Another great post by Judith at Paris Atelier. A place I never had chance to visit, but really want to see is the Bata Shoe Museum in Toronto.
18th century shoes LACMA
My next time in Toronto I’m definitely visiting that museum. It’s been in my plans for months now. It’s hard to combine shoe addiction AND interest in history at the same time, but this museum provides both! Those shoes were probably really not that comfy. I wonder how long they had to wear them for?
Imported? Oh no, Penny, they were made in the same village. Thanks for this post idea, I will do it!
any chance you post some of those clogs or sabots that the lower classes were in the mud? did the French make them, themselves or import them from Holland? or do they look like the ones i see here in America?

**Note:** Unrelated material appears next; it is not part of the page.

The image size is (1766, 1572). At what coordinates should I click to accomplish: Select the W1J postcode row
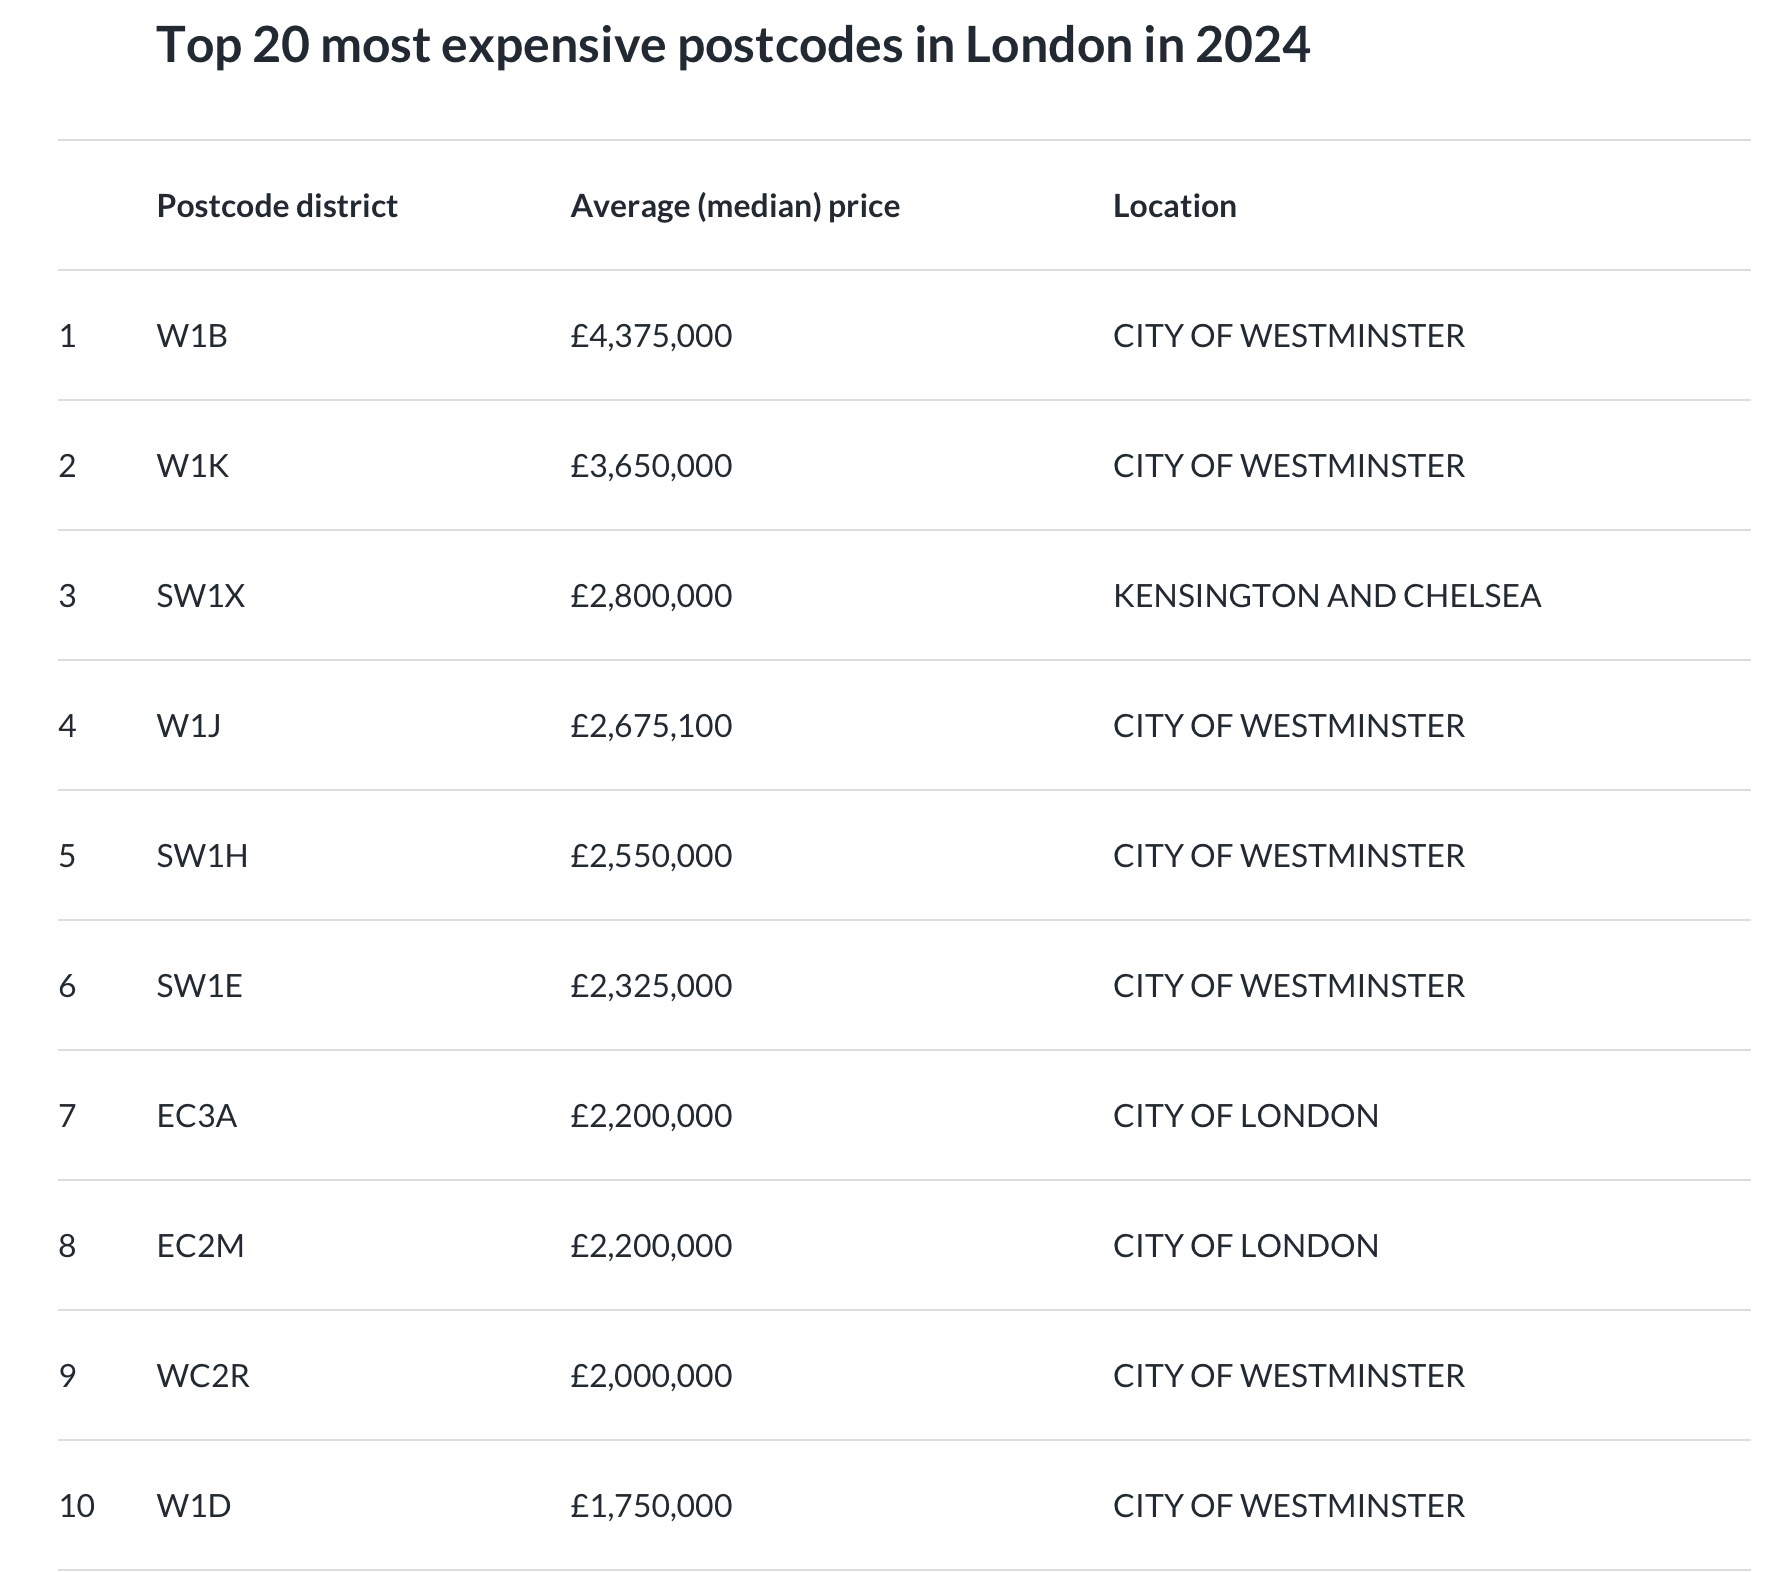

Hello Catherine! Well, thank you yet again! I feel honored that you even visit my blog let alone link up to it! I have wanted to visit the Bata as well, it looks like a little slice of heaven, one day we’ll have to meet up there :) Thanks again and best wishes.Judith~
Quite so, Penny. These are clearly the shoes of a woman from the upper classes. They are made of silk and unpractical. You couldn’t even go out in the rain with them. Keep in mind that most streets in Paris were unpaved. Lower class women wore something much sturdier, protected by heavy clogs. Also lower class men and women would have worn lace-up shoes.
Very Pretty shoes. however my experience is that the pointier they are, the more they will hurt my feet. are these every day or formal wear shoes or wasn’t there a difference? also was there a difference between women of money or women of lower classes?